"We're sorry, but you're not the right fit for us."
I asked the HR manager why I wasn't chosen. I explained I had been interviewed five different times and reminded her that one of her employees had referred me to her company. All I wanted to know was what characteristic prevented me from getting hired so in the future I could correct this defect. I begged her to tell me why. I was tired of not being chosen for good-paying jobs and was eager to fix myself.
She told me she honestly didn't know why I wasn't chosen. She said my skill sets and work experiences were outstanding. At the end of our conversation, she confessed that the young, twenty-something hiring manager often made foolish decisions. The HR manager apologized numerous times and seemed honestly embarrassed I'd wasted so much of my time interviewing at her company.
After I got off the phone, failure and shame took turns ransacking my internal organs. My head filled with heat and my heart pumped uncontrollably. Then the nasty thoughts crept into my brain:
"I was rejected for being me. That hiring manager didn't like something about me and now I'm being punished. What the hell is wrong with me? Am I really a loser? Am I destined to have crappy jobs? Do I have a big letter "L" for "Loser" imprinted on my forehead that everyone else can see?"
Right after the feelings of failure and shame had washed over my body, I experienced a series of racing, flashing thoughts full of excitement, relief and lightness:
"I'm not sure I really wanted that job. I'm hurt not because I truly wanted it, but because I felt I was rejected as a person. Maybe instead of trying to find another job I'll most likely grow to dislike, I should write and self-publish a book? I've been writing for three years, so perhaps it's time to buckle down. Maybe it's time to test out my ideas and go all in. Maybe it's the day I make and keep a commitment to myself. Maybe it's the first day of un-crapping the rest of my life. I'm in."
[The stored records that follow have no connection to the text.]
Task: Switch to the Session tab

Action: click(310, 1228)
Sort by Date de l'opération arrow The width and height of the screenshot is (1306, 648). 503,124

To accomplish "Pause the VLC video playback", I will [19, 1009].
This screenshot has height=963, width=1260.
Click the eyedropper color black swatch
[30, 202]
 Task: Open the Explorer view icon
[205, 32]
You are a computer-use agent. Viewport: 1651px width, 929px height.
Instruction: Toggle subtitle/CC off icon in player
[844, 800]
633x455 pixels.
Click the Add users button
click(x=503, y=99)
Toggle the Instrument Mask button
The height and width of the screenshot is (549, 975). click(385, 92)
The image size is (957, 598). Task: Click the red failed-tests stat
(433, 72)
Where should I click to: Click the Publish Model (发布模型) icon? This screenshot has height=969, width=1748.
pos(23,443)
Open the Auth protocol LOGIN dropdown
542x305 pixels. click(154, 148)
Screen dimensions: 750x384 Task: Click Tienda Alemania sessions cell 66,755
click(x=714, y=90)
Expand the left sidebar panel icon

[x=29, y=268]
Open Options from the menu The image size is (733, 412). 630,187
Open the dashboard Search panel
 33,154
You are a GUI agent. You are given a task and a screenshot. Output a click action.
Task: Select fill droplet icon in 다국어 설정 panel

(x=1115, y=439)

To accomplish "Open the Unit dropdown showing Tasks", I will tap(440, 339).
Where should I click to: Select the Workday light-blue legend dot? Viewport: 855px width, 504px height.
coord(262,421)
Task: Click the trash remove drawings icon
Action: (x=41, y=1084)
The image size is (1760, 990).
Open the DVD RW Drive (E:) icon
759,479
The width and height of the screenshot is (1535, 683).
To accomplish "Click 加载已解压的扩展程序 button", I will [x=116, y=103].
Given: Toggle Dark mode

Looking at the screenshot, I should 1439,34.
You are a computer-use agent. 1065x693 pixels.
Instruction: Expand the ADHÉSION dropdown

I decided I would never again let another random person define my self-worth. From that day on, I decided to un-crap one thing about my life at a time. I decided to go all in. The very first thing I decided to un-crap was my inability to finish personal projects. I made a commitment to myself to finish this book. I decided not to let my perfectionism, inability to focus, lack of money, low self-esteem or my bad writing get in the way of this commitment. I pushed through every negative thought I had about myself in order to keep my commitment. My message to you is to make one commitment to yourself. Just one.
In closing, I want to leave you with an inspirational quote from Kamal Ravikant's book, Live Your Truth:
“When we go all in, we find the answers. They're in us.”